The Zoto project and the PIME parish begin to annoy certain people. With the martial law, introduced by the dictator Marcos in 1972, it had become easy to accuse foreign missionaries of instigating the people against the authorities; especially since the parish of San Pablo extended its influence to many who did not attend church and those outside its territorial boundaries.
In 1974, the hundred members of the parish council met with representatives of other groups of slums dwellers. This gathering gave birth to the Council of Christian communities, set up with a totally democratic structure (even the parish priest, Fr. Gigi Cocquio, was on equal footing with the rest). On November 27, 1974, the three areas of Tondo organized a protest march in which 5,000 people took part: Fr. Cocquio was arrested for several hours by the police along with Fr. Vancio. In October 1975, another clamorous episode happened: a strike was announced at the “La Tondena” Distillery where 800 people worked, of which only 300 were regularly employed, and the Council of the Christian community of Tondo intervened in support of the workers.

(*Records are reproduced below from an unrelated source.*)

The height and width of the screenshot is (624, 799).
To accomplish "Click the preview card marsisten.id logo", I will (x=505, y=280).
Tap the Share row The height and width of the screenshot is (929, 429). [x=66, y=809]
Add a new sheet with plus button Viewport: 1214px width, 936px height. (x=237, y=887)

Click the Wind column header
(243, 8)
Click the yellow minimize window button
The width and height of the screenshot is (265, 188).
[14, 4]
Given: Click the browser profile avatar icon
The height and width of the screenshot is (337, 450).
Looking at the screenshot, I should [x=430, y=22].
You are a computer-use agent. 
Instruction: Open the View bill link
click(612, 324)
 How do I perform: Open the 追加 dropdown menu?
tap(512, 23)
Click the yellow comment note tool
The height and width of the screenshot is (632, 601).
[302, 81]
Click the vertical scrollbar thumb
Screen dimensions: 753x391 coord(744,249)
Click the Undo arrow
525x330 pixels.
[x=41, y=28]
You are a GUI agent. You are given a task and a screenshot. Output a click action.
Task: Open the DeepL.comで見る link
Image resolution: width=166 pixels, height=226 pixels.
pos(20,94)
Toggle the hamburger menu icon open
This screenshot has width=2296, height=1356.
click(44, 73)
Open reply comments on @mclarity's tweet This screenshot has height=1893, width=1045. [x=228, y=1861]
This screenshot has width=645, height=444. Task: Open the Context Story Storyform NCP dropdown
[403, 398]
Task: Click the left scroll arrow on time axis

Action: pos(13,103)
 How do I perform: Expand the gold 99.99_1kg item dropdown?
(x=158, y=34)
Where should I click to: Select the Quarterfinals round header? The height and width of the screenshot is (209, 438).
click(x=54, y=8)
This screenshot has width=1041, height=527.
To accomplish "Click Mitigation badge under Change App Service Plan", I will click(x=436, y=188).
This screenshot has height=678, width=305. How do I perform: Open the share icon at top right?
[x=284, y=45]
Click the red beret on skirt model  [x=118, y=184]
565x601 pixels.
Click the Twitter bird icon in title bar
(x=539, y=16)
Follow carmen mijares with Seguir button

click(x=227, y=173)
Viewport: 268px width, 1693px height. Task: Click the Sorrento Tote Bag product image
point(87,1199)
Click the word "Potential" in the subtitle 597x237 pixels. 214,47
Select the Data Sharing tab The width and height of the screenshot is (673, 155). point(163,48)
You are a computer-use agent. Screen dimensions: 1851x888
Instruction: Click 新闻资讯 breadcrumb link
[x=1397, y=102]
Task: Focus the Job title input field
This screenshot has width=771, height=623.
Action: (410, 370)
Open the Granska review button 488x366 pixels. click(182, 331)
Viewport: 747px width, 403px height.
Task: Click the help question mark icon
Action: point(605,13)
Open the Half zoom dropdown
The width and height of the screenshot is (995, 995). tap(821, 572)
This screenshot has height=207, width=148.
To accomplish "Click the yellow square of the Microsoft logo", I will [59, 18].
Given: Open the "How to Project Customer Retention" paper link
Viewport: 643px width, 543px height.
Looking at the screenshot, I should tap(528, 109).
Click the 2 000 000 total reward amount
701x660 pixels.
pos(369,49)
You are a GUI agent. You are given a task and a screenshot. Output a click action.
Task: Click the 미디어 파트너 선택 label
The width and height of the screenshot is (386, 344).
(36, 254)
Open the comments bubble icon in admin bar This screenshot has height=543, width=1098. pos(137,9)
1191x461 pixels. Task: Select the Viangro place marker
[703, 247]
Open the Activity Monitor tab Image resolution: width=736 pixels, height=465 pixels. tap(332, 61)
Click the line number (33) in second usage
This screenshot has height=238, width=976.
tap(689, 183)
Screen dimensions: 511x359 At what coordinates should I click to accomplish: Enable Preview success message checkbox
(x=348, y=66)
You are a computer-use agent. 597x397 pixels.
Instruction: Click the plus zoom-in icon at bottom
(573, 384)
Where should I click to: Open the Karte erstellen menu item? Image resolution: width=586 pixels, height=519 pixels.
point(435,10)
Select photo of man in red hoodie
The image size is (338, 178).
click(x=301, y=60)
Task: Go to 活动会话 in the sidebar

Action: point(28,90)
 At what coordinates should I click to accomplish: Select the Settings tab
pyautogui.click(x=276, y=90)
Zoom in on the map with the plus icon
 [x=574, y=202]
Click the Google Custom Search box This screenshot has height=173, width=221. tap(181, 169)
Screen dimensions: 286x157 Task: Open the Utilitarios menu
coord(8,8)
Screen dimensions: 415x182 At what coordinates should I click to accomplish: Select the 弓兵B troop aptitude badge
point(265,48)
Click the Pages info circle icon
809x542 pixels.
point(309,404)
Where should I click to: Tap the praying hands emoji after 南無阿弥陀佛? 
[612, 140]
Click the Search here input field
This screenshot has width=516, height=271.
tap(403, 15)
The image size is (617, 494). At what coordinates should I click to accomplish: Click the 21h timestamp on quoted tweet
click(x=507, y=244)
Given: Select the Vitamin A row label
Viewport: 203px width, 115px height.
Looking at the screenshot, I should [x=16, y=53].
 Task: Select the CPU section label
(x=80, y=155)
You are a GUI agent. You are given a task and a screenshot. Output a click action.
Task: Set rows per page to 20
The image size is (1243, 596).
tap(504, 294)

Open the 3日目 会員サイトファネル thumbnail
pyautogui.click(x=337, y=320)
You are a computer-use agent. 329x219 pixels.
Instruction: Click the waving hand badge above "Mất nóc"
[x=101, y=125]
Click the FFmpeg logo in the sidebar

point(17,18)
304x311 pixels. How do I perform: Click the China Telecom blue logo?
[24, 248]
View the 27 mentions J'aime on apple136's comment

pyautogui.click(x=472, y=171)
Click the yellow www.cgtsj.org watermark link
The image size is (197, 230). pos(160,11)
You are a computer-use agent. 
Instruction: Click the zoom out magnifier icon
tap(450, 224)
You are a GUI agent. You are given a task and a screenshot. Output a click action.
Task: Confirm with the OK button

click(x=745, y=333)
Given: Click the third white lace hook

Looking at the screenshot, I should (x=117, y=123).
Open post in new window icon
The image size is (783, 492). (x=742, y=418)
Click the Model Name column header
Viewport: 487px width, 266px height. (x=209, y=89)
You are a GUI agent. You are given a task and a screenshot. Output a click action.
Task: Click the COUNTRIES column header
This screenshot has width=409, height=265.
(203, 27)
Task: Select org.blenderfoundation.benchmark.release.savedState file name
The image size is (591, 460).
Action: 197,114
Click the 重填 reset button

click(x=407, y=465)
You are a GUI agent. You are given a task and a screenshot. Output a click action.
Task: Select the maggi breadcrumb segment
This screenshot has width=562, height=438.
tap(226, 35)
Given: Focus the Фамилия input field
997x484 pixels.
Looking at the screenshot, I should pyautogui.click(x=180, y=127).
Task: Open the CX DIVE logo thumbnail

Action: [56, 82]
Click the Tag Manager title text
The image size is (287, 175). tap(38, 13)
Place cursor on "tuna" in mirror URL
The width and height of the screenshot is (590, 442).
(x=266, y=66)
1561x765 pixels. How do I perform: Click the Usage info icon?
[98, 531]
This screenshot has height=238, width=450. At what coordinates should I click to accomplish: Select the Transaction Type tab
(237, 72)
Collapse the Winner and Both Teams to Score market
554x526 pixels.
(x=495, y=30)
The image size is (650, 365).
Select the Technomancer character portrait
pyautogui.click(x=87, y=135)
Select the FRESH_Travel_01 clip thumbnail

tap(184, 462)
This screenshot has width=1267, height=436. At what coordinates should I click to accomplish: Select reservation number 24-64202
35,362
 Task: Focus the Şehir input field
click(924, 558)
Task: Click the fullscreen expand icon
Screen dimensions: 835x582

Shortly thereafter, the final straw would force PIME to leave Tondo, where Fr. Francesco Alessi, Fr. Peter Geremia and Fr. Albert Booms had joined Fr. Cocquio in the meantime. In December 1975, the World Bank approved a project to clean up the Tondo slums, following which the demolition of the shantytowns and the expulsion of the squatters from the neighborhood began. In January 1976, the Manila slum dwellers met in the Committee of the Poor against Demolition: Imelda Marcos, the president’s wife, received 20 of their representatives, accompanied by four bishops. Meanwhile, however, the situation of the PIME Missionaries precipitated because the authorities considered them the soul of the protest movement.
On January 24, 1976, the local superior of PIME, Fr. Francesco Alessi, and the parish priest of San Pablo, Fr. Gigi Cocquio, were arrested by the police and placed on an Air France flight to Rome. Fr. Geremia avoided arrest by hiding in a hospital; was not expelled, but he would no longer be able to operate in Manila and would therefore be sent to Mindanao. Fr. Albert Booms, an American citizen, was expelled a few months later, on November 20, 1976.